▸ Job
Pull out every line of the items below that contains the word "This", and list each one as it appears.

## Begin

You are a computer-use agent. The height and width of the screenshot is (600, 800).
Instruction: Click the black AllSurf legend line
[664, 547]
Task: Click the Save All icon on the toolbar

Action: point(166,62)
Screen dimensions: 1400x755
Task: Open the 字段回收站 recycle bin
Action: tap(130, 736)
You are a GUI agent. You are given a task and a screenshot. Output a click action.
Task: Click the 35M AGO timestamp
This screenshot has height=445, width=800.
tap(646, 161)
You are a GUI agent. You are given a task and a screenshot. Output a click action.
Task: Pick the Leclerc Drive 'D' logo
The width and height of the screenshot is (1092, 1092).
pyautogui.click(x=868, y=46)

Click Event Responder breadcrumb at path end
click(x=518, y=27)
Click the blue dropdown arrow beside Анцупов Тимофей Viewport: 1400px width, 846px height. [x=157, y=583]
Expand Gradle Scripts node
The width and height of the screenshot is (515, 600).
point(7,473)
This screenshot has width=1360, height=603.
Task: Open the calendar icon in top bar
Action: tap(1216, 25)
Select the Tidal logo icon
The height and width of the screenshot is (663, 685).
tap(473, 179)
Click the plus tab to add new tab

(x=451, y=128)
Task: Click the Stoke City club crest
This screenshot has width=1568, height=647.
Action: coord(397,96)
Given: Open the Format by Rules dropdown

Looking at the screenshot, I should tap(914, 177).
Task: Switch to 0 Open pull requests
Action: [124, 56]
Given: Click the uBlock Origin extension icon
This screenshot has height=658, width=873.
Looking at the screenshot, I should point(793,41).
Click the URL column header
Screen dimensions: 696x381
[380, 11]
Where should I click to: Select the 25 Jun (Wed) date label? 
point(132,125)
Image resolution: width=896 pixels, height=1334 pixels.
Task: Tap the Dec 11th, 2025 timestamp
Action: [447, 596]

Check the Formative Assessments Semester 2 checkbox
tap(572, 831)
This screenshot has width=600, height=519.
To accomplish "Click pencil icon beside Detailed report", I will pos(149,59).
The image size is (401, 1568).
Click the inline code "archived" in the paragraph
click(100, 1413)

## End

▸ Solution
This screenshot has height=445, width=800.
This screenshot has width=1360, height=603.
This screenshot has width=1568, height=647.
This screenshot has height=658, width=873.
This screenshot has width=600, height=519.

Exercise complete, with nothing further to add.